DS2DIO, a YouTube lifestyle channel from the minds of the “Step Up” franchise and Web series “LXD,” aims to lure the online dance community with glossy original content.
Channel debuts today and arrives as dance continues to emerge as a driving force in Hollywood content, from memorable commercials to booming reality series to profitable film franchises. Underlining profitability of dance in showbiz is the fact that the four installments of “Step Up” alone have grossed over half a billion dollars in global box office receipts,
“We’re trying to convince others that dance isn’t just a cheesy love story movie or for a commercial or competition reality show,” said Jon Chu, who helmed the second and third installments of the “Step Up” franchise along with “G.I. Joe 2” and Justin Bieber doc “Never Say Never.” He and producing partner Hieu Ho founded DS2DIO and have culled talent from multiple genres within the dance community, including the familiar faces of “LXD” and “Step Up” that are peppered throughout the channel’s original content.

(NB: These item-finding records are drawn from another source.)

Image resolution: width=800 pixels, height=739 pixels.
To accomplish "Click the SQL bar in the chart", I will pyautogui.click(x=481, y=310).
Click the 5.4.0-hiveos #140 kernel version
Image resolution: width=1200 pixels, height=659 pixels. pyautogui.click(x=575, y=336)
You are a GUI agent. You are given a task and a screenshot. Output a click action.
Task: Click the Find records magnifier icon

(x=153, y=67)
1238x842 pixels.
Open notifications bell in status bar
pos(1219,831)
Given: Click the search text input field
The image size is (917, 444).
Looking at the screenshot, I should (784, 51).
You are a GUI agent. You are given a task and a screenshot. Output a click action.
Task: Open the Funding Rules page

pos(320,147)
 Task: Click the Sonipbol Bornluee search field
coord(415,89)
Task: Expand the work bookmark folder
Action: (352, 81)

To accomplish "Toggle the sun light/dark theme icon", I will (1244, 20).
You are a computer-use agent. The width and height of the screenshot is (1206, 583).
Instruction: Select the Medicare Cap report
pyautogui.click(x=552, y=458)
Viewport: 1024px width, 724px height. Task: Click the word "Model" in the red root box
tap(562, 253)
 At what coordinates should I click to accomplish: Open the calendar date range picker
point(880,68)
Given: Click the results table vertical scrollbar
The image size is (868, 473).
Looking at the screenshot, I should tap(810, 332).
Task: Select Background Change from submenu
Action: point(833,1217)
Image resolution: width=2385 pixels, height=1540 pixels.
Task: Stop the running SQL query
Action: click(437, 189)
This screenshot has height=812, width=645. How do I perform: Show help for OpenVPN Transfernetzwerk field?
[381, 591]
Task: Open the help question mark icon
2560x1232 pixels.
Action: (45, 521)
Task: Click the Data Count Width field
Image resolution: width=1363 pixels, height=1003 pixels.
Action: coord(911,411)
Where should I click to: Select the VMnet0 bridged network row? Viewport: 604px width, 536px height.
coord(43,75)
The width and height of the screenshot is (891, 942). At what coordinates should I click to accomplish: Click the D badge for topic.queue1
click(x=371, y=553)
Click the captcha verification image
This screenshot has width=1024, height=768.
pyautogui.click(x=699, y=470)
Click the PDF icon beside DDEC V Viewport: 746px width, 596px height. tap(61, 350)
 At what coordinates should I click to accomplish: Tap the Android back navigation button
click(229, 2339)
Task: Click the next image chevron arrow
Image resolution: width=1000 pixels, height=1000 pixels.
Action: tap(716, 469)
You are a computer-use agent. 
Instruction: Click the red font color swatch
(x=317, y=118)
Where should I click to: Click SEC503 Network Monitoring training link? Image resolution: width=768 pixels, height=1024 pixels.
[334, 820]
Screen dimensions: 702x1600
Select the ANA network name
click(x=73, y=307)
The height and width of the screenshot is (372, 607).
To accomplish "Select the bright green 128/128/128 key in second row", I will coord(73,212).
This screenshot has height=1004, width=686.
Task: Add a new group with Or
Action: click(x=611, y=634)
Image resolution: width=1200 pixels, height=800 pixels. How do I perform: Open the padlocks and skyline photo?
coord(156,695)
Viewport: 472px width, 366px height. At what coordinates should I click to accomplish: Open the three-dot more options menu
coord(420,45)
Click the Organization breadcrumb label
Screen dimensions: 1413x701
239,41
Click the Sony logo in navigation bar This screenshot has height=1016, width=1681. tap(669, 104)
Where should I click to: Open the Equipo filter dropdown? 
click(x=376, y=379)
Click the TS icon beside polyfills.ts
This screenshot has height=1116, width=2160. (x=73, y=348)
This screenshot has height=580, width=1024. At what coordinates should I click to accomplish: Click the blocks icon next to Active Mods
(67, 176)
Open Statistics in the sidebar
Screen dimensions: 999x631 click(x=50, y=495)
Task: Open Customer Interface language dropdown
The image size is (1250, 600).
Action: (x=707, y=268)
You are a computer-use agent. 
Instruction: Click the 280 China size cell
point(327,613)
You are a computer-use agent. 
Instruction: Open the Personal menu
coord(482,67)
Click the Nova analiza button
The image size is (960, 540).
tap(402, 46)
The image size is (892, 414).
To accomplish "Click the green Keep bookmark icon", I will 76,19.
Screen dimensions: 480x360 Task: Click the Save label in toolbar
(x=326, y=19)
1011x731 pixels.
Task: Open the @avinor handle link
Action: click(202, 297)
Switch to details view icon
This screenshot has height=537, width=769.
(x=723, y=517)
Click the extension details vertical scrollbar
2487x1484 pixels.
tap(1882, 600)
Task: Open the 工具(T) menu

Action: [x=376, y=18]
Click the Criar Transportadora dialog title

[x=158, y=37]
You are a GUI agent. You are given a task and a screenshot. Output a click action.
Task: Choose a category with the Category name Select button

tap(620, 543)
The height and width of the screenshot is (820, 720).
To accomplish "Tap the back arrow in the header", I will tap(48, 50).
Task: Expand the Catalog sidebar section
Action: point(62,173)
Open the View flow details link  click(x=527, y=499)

“We want to show that dance can actually be used in more subtle ways of storytelling,” Chu continued. “Somebody just has to do it. Someone has to open people’s eyes to what dance can be.”
DS2DIO (pronounced “D-Studio”) was conceived partly after Chu and Ho sensed the creative limitations of scripted online dance series “LXD.”
“What I found from doing ‘LXD’ was that all of the stuff I wanted to do was getting difficult because there was a very specific narrative,” Chu told Variety. “Every time we wanted to go beyond that ‘LXD’ structure, it would confuse our center…(With DS2DIO) we don’t have to be stuck to a narrative. We created a channel we can play in, and that changed everything.”
Channel will feature five original series including “The Arena,” a competish skein with topnotch bboys; stunt choreo series “Fight!”; and scripted content including “The Floor,” described as “‘Gossip Girl’ meets ‘Step Up.'” DS2DIO will bow content this fall and early next year.
Ho told Variety that DS2DIO takes advantage of technology that has been underutilized by the dance world. “We can exchange ideas with the audience on this channel as opposed to just showing them and sitting back,” Ho said. Along with high quality cinematography used in each webisode, master class series will allow viewers to flip content into a mirror mode, making it easier to learn dance styles. Foreign language closed captioning will also be available on a majority of content.
“What we love about YouTube specifically,” Ho noted, “is that it’s a worldwide platform.”
Chu remarked that dance is currently in a “golden age” as it continues to push into the foreground of pop culture. DS2DIO may serve as a guinea pig platform for more upscale dance fare that could eventually ripple into broadcast TV and more sophisticated storytelling in feature films.